Olivier Malay remet en doute l’affirmation du vice-premier: «L’argument des « droits acquis » est valable en droit, mais reste très fragile dans la pratique. Les contrats existants gardent leurs primes, c’est vrai. Mais une entreprise peut facilement se réorganiser. Une équipe de nuit peut être mise à l’arrêt, puis recréée avec de nouveaux contrats. Les départs peuvent être remplacés sous un nouveau régime. Rappelons qu’une entreprise a la liberté de faire signer de nouveaux contrats à ses travailleurs en place. De plus, on verra coexister des collègues qui accomplissent des tâches similaires avec des primes différentes. Lors de restructurations, la pression ira vers la sortie des anciens, plus coûteux. A l’horizon de quelques années, la grande majorité des effectifs basculera mécaniquement dans le nouveau cadre.»
Quels secteurs touchés?
Dans les cinq secteurs restants (l’accord initial évoquait dix, voire plus selon les versions), la mesure vise surtout les employés de la grande distribution et les fonctions administratives de la logistique. On parle d’une large palette de métiers en magasin et en back-office, comme les caisses en soirée, les équipes de fermeture et de réassort, les préparateurs de commandes en magasin, les boulangers intégrés entre 5 h et 6 h, les merchandiseurs, ainsi que les agents d’expédition, de dispatch et de douane.

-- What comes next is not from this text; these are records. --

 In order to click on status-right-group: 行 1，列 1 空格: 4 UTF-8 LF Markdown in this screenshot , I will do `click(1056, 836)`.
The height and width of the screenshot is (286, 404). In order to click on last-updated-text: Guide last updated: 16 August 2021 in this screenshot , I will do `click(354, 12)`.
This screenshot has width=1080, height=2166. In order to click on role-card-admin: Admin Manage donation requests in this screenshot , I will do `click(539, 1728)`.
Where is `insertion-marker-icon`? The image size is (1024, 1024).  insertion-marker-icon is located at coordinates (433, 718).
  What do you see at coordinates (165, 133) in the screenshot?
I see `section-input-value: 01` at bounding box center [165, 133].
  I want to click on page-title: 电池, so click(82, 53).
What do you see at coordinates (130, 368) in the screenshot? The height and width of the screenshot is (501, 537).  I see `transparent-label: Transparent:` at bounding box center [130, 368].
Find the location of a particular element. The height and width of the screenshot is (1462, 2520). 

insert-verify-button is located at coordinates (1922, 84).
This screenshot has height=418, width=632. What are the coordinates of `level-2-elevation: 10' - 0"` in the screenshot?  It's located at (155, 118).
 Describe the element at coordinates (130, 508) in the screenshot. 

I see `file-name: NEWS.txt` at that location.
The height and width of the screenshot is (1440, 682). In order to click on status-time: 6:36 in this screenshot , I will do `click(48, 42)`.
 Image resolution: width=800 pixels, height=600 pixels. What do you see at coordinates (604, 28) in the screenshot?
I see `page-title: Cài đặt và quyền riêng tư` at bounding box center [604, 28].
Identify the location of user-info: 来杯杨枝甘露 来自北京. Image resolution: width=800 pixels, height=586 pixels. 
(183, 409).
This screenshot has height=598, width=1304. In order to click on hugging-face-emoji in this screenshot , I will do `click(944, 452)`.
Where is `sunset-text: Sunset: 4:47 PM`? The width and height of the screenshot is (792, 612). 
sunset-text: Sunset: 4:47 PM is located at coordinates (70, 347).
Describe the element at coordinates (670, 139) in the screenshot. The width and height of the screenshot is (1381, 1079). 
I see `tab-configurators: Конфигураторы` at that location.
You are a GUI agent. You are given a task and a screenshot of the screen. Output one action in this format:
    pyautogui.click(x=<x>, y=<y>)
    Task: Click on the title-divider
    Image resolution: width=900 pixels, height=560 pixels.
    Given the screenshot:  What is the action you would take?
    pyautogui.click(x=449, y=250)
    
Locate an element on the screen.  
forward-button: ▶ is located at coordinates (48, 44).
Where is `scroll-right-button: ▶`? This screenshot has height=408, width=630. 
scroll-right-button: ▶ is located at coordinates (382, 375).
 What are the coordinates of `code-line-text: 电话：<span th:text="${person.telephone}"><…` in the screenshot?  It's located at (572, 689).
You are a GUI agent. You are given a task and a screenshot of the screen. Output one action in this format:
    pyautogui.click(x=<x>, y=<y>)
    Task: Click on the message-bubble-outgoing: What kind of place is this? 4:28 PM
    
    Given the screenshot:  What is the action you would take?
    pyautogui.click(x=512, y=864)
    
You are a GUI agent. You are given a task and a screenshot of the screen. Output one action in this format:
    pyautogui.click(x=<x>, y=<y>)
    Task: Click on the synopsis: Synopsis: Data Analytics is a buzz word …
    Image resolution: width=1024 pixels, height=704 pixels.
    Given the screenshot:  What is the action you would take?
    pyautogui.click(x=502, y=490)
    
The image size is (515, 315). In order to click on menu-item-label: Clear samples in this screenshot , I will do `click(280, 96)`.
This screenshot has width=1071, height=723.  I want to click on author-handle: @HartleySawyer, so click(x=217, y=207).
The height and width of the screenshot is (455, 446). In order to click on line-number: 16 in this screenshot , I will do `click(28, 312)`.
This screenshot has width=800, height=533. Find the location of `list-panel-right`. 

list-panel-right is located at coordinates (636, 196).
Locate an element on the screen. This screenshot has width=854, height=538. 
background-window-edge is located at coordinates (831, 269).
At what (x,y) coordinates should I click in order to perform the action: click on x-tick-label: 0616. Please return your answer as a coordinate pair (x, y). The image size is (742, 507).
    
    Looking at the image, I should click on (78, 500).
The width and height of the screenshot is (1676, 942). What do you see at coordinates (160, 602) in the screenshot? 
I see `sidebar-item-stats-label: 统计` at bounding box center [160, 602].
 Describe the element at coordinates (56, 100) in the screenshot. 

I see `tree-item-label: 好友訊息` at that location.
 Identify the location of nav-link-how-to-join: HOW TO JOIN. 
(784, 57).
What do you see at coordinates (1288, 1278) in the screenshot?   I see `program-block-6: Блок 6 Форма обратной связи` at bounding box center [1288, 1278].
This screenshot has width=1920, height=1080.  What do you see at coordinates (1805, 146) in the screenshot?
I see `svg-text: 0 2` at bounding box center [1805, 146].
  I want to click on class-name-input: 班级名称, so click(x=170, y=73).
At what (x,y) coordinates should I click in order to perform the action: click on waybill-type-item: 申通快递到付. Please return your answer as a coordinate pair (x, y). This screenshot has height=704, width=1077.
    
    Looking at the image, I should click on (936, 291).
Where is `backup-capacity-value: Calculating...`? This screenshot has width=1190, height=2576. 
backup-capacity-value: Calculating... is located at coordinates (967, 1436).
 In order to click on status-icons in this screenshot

Si l’annonce avait fait bondir les cheminots (personnel SNCB/HR Rail) qui travaillent en horaires décalés, ils ne sont finalement pas concernés et leurs nouveaux contrats conservent leurs primes dans leur régime propre. Même chose pour les ouvriers d’entrepôt et les chauffeurs routiers, sortis du périmètre lors des arbitrages d’été.